Rare and vaulabel is a tin candleholder with a pair of tall, pincerlike prongs attached to the top that work with a spring action, making it possible to hold and burn different-size candles and candle ends.
A device beneath the holder pushed a rod through a hollow standard and ended in a round-bottomed socket in which a candle was held, the prongs keeping it in place.
Such holders were painted black, as were many with circular or square drip pans.
One never should retouch or repaint such pieces, regardless of how little original paint they retain, or the value will be reduced considerably. No tin candleholder, for that matter, ever chould be repainted or "prettied up."
An interesting and very desirable saveall-style tin candleholder of the chamber-stick variety was designed with a saucer-shaped base, an attached ring handle and a cleverly designed socket made from two interlocking projections. The projections, resembling an X, acted as a "saveall" on which a candle could be burned to the end.

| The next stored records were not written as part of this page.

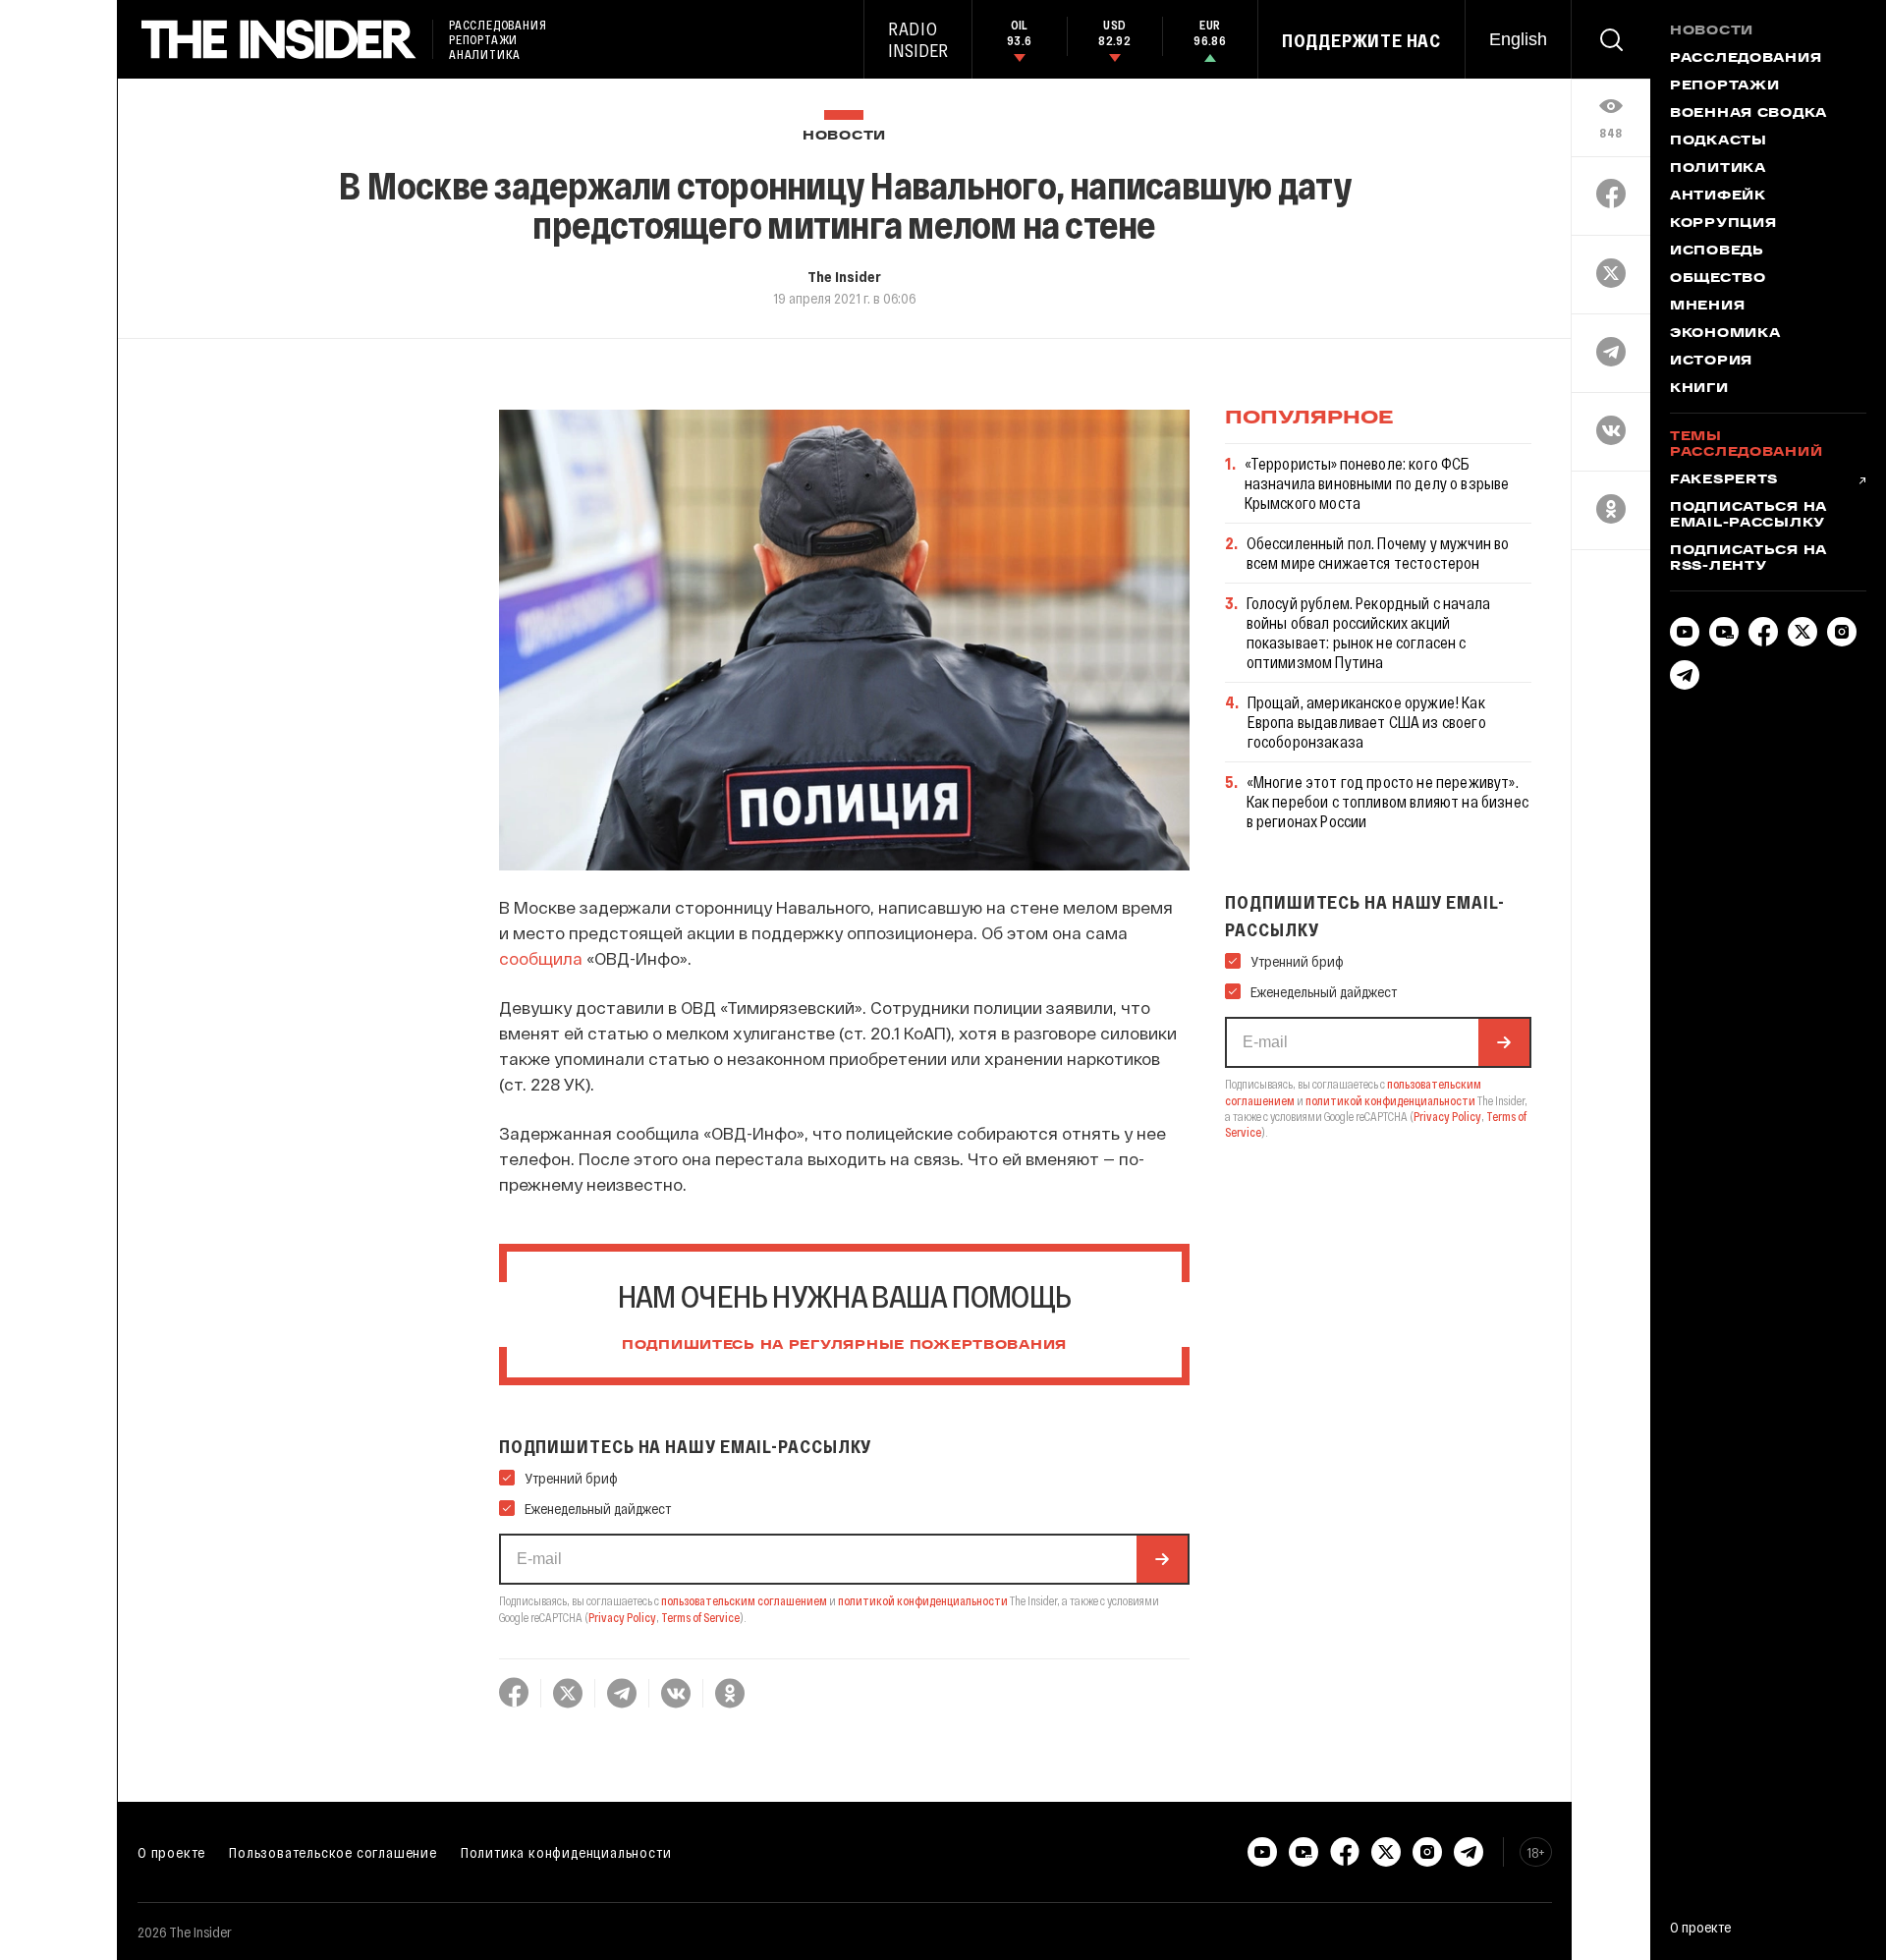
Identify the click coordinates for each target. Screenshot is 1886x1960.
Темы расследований (1746, 445)
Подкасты (1718, 141)
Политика (1718, 169)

Such candleholders were japanned or lacquered in dark brown, black or burnt amber, as were other saucer-shaped, chamber-type holders fashioned with plain sockets.
Still another candleholder with a saucer-shaped base had no socket attached, but rather a flat drip pan on a short standard, on which a clamp, resembling a crab's pincers, was attached. When pressed, it worked on a spring-action principle to hold and burn candles and candle ends of various sizes.
Such candleholders, produced in tin and in copper, were marked "Randall's Patent" on the clamp part and "Randall" beneath the base.
Some very rare tin candleholders had a one-inch-high socket attached to a simple, flat, rectangular bottom 2 7/8 by 4 3/8 inches.
A similar but less rare type was attached to a flat half-moon base, for use on window sills to keep a candle burning in the window.
Another desirable tin candleholder was a simple socket attached to a flat piece of tin with a sharp, pointed end so it could be stuck into a wooden beam or mantel. Some had double sockets, for two candles.
Among the most sought-after are the very small, or toy tin candleholders. One type was made with a three-inch round base, with crimped or fluted edges, a tiny ring handle and a 3/4-inch socket.
Another, with an embossed, saucer-shaped base 2 3/4 inches in diameter, has a tab handle attached to the rim and a 1 1/2-inch, slim socket in the center with a flower-petal motif around the top. Such holders were painted orange; many still retain traces of the color.
Other tin candleholders had clips attached so they could be fastened to a book edge for reading. Some had deep, cake-panlike bases. Some also had a little bar attached to the socket to hold a candle cone, an extinguisher shaped like a little tin dunce hat.
Very rare are tin candleholders with hand-painted tole designs. Such types, if authentic and with the original decorations, sell for hundreds of dollars; but novices should be warned that there are reproductions with tole designs that can fool the unwary.
There were also tin candleholders with conical, sand-weighted bottoms, as well as holders for Christmas tree candles, which were attached to the branches by clips or weighted hooks.
Collectors also should be on the lookout for whale-lamps disguised as candleholders. One tin, japanned type, a "Quaker stick," was fitted with a whale-oil burner at the top of the socket, attached to a saucer-shaped base with a ring handle. Such types are rare and desirable.